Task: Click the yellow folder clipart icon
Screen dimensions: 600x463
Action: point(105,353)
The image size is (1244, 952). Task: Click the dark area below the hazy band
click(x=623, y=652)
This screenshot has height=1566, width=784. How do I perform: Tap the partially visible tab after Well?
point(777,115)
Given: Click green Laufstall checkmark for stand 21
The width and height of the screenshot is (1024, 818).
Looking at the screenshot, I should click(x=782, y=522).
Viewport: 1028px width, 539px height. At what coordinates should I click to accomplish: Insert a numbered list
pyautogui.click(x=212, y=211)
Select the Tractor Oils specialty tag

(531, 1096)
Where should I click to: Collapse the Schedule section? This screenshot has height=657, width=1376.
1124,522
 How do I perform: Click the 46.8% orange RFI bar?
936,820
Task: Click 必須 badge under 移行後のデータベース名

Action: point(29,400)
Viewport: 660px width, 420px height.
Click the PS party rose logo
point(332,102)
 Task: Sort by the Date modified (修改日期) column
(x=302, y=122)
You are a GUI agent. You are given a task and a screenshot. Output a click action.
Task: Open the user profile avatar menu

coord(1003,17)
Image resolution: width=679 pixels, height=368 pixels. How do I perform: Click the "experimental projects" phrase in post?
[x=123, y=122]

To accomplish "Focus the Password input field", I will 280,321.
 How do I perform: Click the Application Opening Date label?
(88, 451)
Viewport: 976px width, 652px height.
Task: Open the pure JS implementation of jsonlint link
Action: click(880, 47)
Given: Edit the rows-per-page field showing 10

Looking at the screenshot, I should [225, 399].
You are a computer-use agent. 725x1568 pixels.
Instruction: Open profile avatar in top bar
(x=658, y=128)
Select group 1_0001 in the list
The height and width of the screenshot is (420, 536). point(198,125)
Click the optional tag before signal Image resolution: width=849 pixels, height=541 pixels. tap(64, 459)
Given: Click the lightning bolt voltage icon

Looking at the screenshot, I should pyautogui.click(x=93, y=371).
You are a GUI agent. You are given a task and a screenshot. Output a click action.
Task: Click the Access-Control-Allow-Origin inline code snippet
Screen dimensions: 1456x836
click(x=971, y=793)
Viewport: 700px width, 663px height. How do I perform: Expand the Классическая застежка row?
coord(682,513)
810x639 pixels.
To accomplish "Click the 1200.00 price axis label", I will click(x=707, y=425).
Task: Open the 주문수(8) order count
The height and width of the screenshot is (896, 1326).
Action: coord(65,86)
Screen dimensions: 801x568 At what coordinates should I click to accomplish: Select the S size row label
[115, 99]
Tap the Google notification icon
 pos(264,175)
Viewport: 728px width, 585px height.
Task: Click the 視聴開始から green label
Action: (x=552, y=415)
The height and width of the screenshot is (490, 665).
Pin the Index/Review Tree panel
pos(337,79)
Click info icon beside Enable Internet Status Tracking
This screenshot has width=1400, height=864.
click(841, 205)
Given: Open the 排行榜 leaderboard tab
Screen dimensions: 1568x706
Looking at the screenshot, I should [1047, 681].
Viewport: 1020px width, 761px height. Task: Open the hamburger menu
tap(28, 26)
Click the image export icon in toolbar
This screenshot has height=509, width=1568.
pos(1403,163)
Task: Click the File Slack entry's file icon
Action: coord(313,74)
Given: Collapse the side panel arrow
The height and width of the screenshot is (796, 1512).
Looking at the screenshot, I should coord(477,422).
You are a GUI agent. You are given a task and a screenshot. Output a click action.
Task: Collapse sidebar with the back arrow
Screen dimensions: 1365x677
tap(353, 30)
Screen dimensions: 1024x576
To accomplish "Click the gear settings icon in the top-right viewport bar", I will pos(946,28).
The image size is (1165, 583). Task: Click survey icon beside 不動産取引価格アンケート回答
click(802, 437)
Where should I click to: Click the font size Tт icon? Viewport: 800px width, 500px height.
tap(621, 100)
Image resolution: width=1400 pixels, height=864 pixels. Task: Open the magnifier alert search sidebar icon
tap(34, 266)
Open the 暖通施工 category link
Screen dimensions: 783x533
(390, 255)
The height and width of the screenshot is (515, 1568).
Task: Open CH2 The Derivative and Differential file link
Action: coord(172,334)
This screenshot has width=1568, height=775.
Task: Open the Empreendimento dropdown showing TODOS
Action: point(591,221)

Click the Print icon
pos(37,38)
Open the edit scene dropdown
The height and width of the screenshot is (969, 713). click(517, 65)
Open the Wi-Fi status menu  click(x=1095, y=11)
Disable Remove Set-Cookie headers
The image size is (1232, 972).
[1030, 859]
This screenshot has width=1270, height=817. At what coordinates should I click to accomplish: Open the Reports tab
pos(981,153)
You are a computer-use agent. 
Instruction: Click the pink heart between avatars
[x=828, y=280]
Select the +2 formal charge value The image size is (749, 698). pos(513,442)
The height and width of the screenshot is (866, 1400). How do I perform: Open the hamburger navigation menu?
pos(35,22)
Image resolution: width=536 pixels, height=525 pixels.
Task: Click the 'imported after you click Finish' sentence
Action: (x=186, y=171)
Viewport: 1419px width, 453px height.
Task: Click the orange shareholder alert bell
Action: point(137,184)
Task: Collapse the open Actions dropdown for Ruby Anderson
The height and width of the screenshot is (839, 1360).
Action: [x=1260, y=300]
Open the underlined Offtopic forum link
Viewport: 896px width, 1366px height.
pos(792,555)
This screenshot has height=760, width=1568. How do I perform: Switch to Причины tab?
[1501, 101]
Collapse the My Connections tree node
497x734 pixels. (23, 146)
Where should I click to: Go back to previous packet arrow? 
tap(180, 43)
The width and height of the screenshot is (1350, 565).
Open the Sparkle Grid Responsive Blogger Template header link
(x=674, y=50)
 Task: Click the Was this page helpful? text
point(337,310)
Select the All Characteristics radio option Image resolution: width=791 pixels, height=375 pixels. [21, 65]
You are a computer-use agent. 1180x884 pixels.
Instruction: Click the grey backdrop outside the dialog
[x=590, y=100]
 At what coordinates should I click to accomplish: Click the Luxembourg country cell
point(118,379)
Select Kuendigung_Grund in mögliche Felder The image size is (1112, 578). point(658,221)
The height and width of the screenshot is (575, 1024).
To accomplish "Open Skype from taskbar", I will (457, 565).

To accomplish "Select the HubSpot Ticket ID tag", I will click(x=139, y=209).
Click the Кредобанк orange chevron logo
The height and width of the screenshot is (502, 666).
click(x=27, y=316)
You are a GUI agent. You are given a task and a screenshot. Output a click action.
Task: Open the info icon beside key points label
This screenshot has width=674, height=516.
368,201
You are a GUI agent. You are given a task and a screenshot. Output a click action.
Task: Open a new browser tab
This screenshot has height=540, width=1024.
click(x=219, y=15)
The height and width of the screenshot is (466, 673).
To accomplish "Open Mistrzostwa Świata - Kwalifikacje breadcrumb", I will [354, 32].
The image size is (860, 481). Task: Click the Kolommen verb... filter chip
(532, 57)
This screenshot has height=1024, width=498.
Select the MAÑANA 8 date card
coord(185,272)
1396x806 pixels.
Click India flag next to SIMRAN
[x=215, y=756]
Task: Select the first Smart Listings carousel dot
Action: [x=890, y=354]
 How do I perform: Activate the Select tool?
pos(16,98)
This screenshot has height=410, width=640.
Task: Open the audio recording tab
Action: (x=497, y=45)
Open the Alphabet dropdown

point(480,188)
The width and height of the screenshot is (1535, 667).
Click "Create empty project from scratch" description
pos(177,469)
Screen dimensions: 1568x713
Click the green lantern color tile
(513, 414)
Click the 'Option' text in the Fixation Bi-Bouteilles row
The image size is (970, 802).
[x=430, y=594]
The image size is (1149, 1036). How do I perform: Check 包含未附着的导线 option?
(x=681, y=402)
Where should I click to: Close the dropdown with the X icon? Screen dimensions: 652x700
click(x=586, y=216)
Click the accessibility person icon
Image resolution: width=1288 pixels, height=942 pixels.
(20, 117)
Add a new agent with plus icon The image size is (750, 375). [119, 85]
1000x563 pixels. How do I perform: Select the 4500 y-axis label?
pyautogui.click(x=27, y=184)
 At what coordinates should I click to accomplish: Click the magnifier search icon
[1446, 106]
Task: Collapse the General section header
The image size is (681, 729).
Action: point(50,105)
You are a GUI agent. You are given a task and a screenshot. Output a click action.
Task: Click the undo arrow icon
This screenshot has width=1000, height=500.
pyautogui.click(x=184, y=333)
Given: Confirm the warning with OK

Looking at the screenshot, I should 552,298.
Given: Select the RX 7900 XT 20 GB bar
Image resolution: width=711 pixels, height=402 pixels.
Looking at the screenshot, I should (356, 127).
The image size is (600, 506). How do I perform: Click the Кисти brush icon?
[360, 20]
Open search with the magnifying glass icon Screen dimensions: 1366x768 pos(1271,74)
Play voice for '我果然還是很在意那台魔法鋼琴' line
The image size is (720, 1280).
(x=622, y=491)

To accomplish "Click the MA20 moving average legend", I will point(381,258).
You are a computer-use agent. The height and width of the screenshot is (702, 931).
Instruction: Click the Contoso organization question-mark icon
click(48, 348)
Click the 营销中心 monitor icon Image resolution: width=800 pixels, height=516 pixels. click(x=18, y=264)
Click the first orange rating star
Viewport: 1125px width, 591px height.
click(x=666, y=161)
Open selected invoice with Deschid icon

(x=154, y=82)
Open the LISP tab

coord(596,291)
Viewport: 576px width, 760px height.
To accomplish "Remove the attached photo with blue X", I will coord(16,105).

====================

[WORK TO BE COMPLETED] If a line of the data above contains "info", copy it out.

[ANSWER FOR THIS EXERCISE]
Click info icon beside Enable Internet Status Tracking
Task: Open the info icon beside key points label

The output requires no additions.